John Stott met Mercy Abrahams during a visit to India in 1994. “At that time I was running a home for destitute women. In my 2-roomed house I was supporting street prostitutes who had been rescued from brothels. I had 13 women with me – a 9 year old, some teenagers and others in their early 20s. ‘Uncle John’ was impressed, and promised to help us buy the first plot of land,” Mercy explained. John also suggested training the women in vocational skills, which led to the launch of screen-printing and sewing programmes. He then helped Mercy source other funding in the UK and subsequently to buy more than 15 acres of land. In 2001, John invited Mercy and her family to visit the UK and it was at that point that the relationship with the whole church began.
Mercy has since visited All Souls several times to update the congregation on how the ministry is developing and to thank them for their support. As well as inspiring and challenging the church through her testimony of God’s work through her ministry, Mercy has also taught on Christian responses to poverty.
So far All Souls have sent two short-term teams to India. The first group of 13 people went out in 2002, soon after Mercy’s first visit to the church. They helped build two hostels – one for women and one for children – and taught sewing and practical skills to the women. Following on from this trip, two women returned to the Mahalir Aran Trust as short-term mission partners, working specifically on developing the sewing training and handicraft production. One has since become a long-term mission partner with her own ministry, linking with other organisations in India as well as the Mahalir Aran Trust.
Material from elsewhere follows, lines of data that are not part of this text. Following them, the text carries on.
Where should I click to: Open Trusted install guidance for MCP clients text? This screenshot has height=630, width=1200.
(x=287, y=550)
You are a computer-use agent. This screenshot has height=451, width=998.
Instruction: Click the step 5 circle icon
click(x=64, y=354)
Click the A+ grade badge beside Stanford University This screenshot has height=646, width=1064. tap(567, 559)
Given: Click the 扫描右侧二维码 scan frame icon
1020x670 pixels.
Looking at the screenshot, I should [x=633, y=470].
In 2010, a second short-term team visited. This group helped at the ICT centre, taught English, ran children’s activities, worked on the land, and produced the promotional video for the Trust’s website.
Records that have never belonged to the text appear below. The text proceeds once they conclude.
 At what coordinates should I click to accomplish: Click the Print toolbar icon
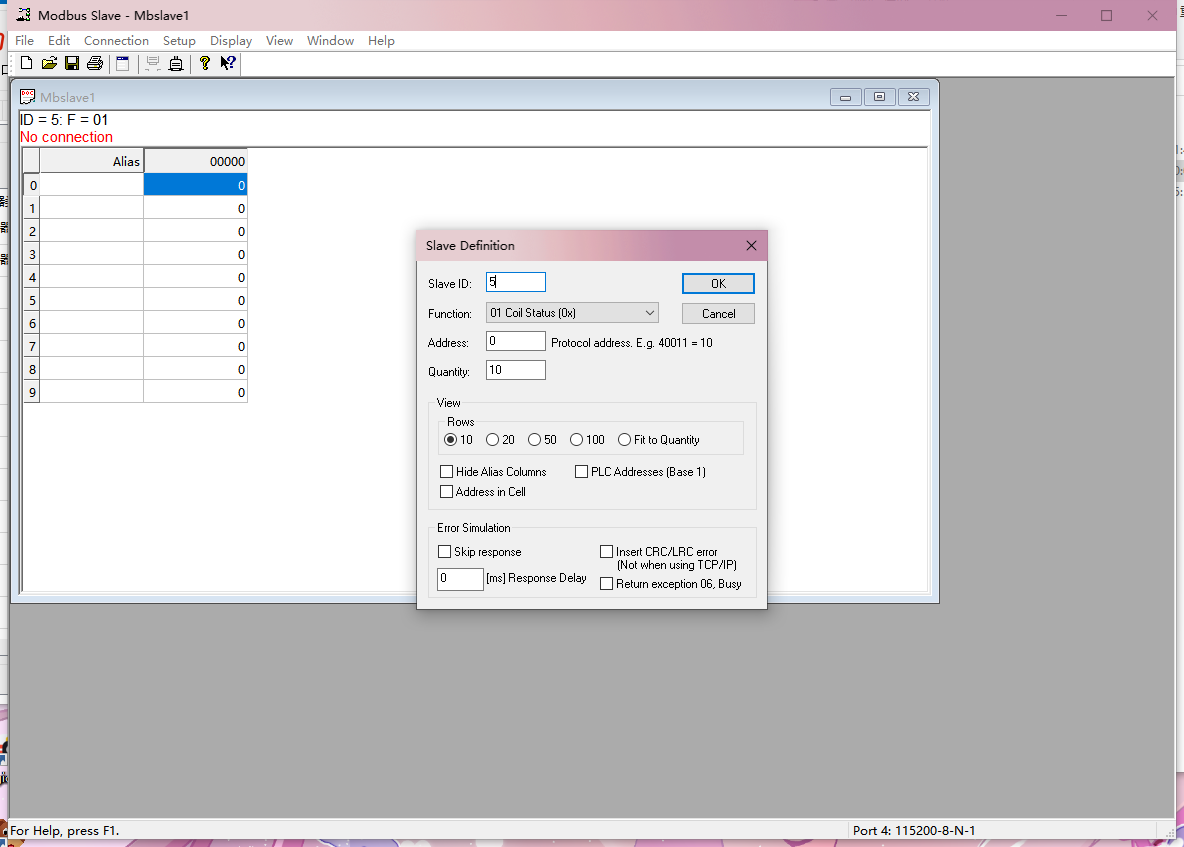click(x=95, y=63)

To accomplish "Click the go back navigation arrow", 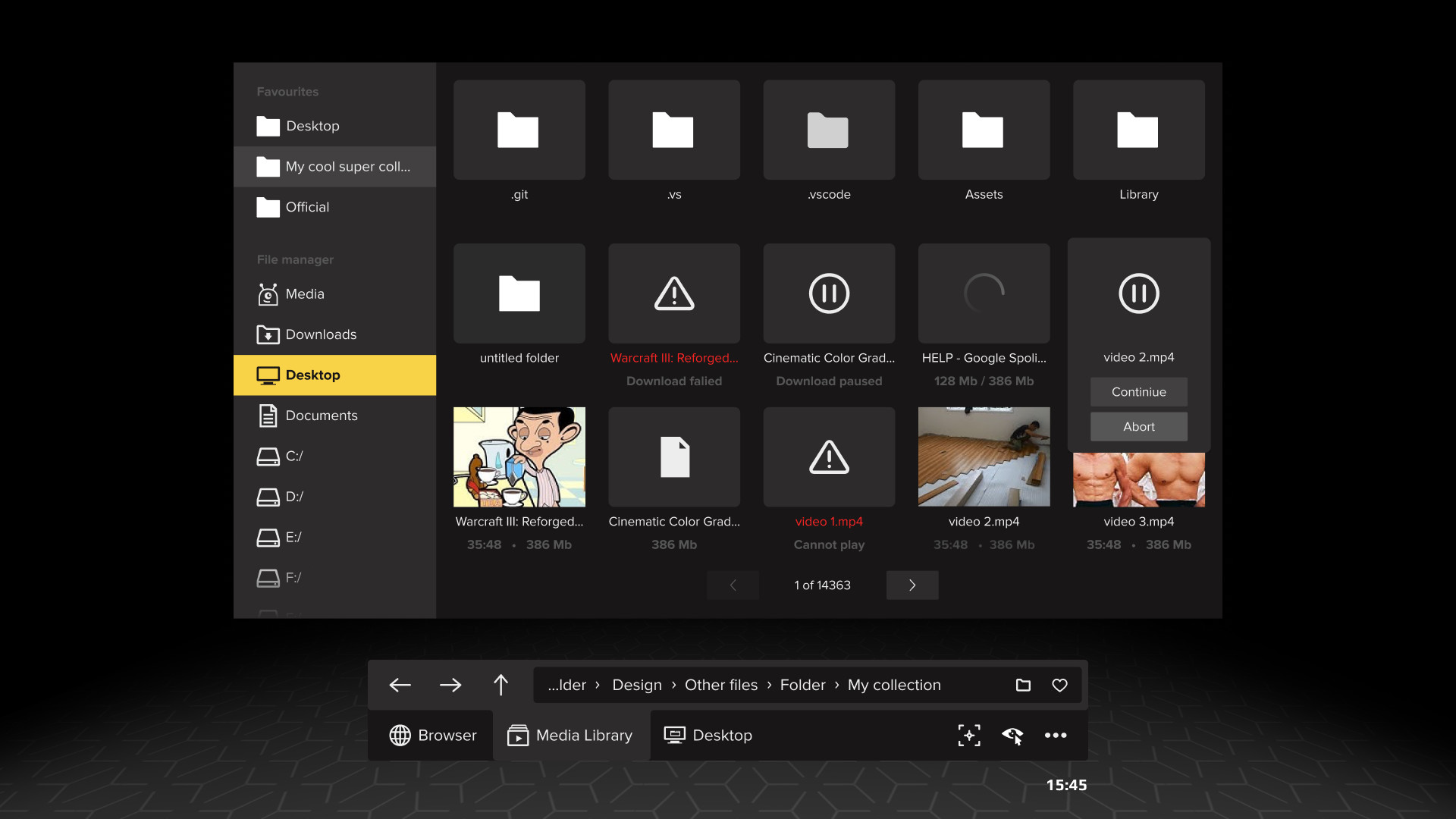I will click(x=399, y=684).
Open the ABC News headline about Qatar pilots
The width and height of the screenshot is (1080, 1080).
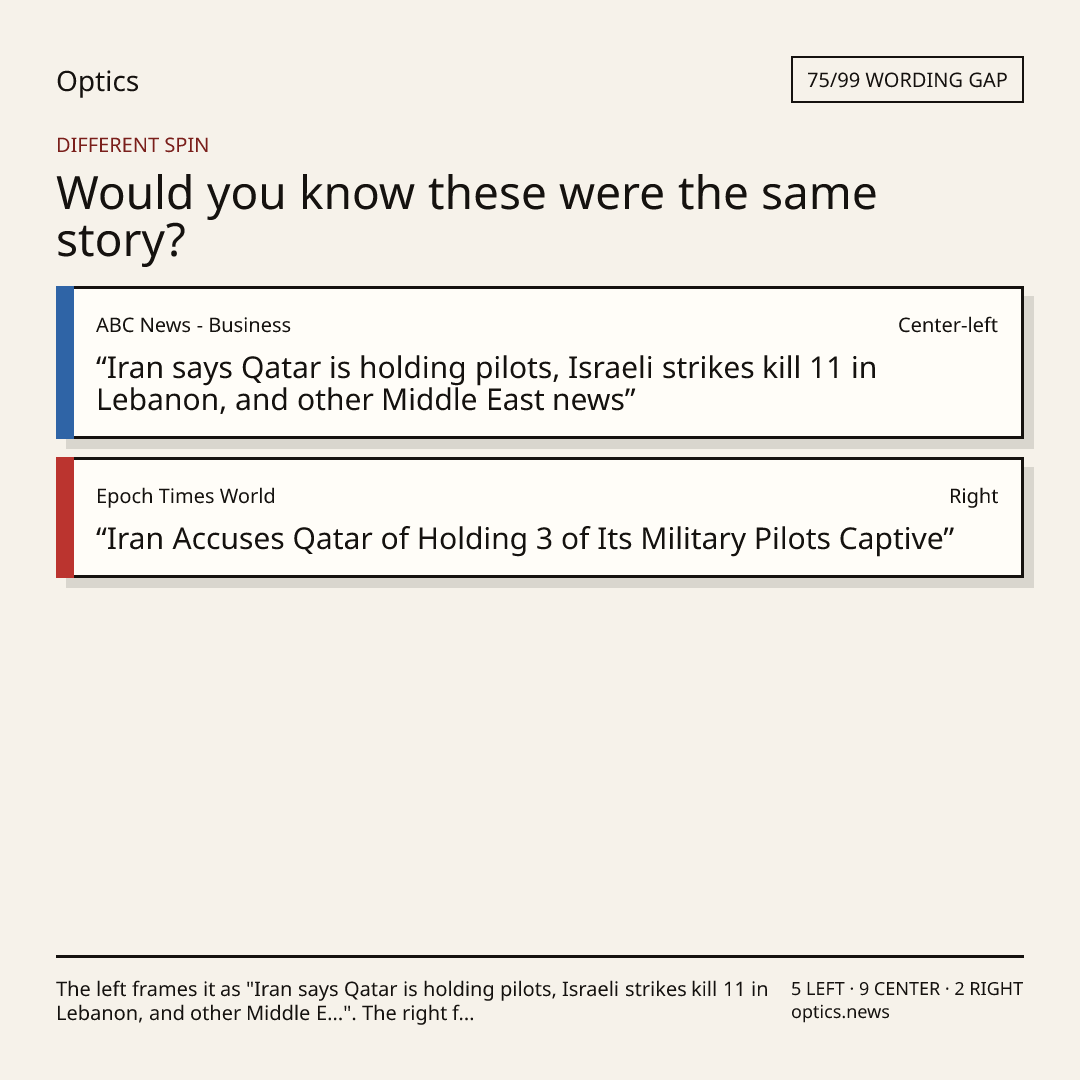(486, 384)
The teams have encompassed people of all ages, ranging from university students through to those in their 60s, both men and women, and a variety of nationalities. The opportunity to join a team is advertised widely in the church so anyone can apply. During the selection process, which involves a written application followed by an interview, people are asked to consider what skills they have to offer and sometimes individuals with particular skills are specifically encouraged to apply.
The team trips have inspired others from the church to visit over the years; some whilst on holiday, some to train pastors, and others have made contributions to the community by training the women and helping with language study. Most recently, one of the church counsellors visited India for three weeks to help develop the counselling services and advise on employing an Indian chaplain or counsellor.
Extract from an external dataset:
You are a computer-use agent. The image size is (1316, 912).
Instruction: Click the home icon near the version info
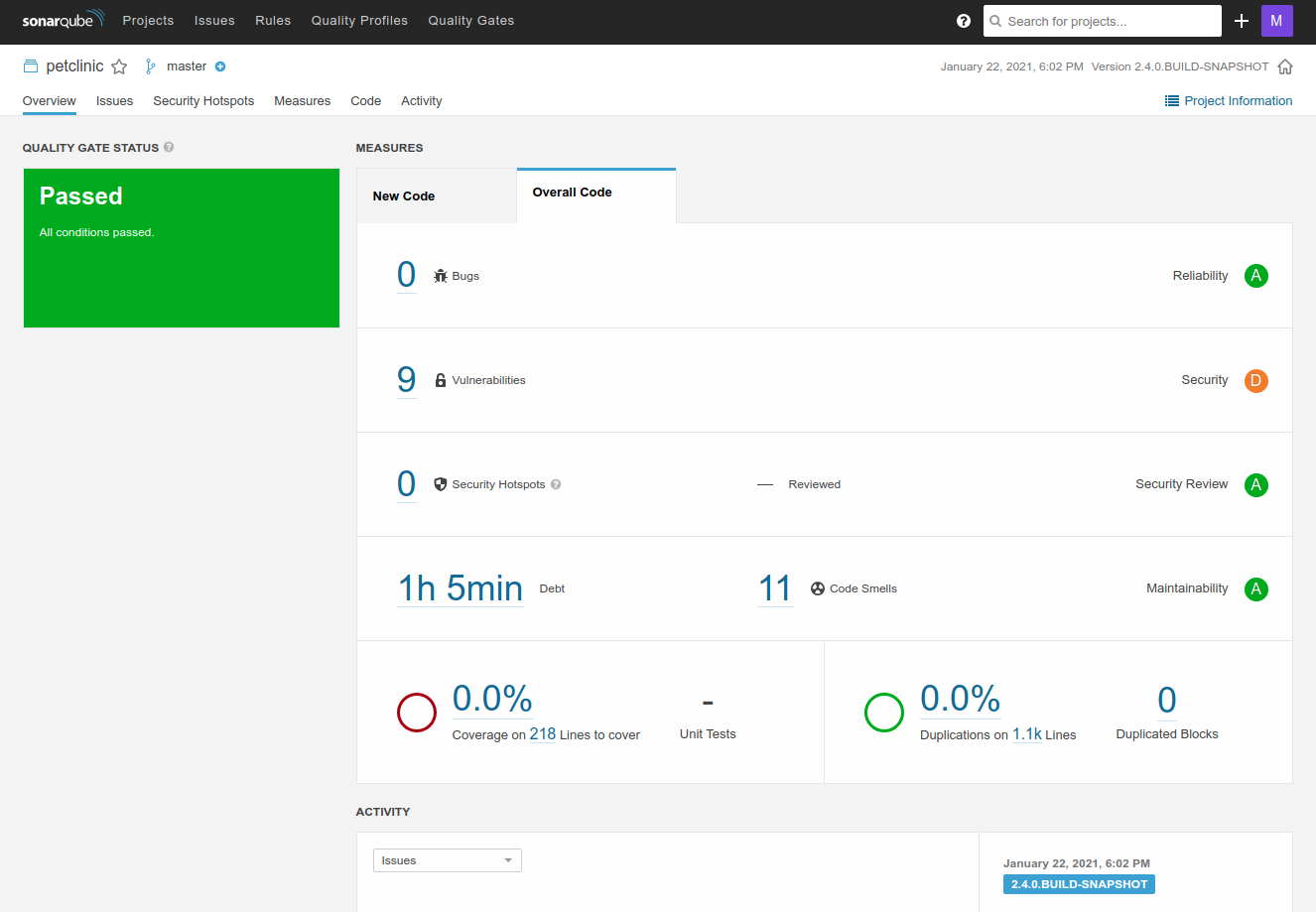click(1287, 65)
As well as teams or individuals going out to India, Mercy’s UK visits have provided opportunities for members of All Souls with particular skills to engage with the work from UK: an HR expert was able to give advice regarding administration and job descriptions, an architect helped with the design of the proposed new church building, and the All Souls church manager helped Mercy think through the organisational structure of the Trust.
Jenny Brown, Senior Associate Minister at All Souls, shared the impact of these short-term trips on those who went: “All those who have visited as part of a short-term team would say that it was a life-changing experience – it changed how they look at life, at the global church family, and at the gifts God has given them. It stretched them in a way they hadn’t expected and they have become more involved on their return. Sometimes people discover new gifts or passions. For some, going to India opened up children’s work to them and they are now involved in regular children’s ministry in London. Going from a city centre soaked in materialism to the simplicity of rural India is a massive contrast – you can’t experience that and it not have an impact on you. It raises lots of questions and challenges to think through as Christians. Mercy has helped us with that, too.”
All Souls are committed to sending individuals going longer-term with mission agencies. However, they feel that the opportunity to use short-term visits to nurture existing relationships more than justifies the time and resources that they put into coordinating their own teams. Jenny shared: “It’s a great way of partnering with the global church, even for a short time, and it’s very eye-opening to live alongside Christians in a very different context to our own. Short-term is only a taster, but one of the benefits of sending short-term teams where there is an ongoing relationship is that it’s not just a one off, in-and-out tourist trip; there is much more potential to engage and build relationships. As a church family, sending teams to a partner we already have builds a growing relationship, rather than just being an event that happens.”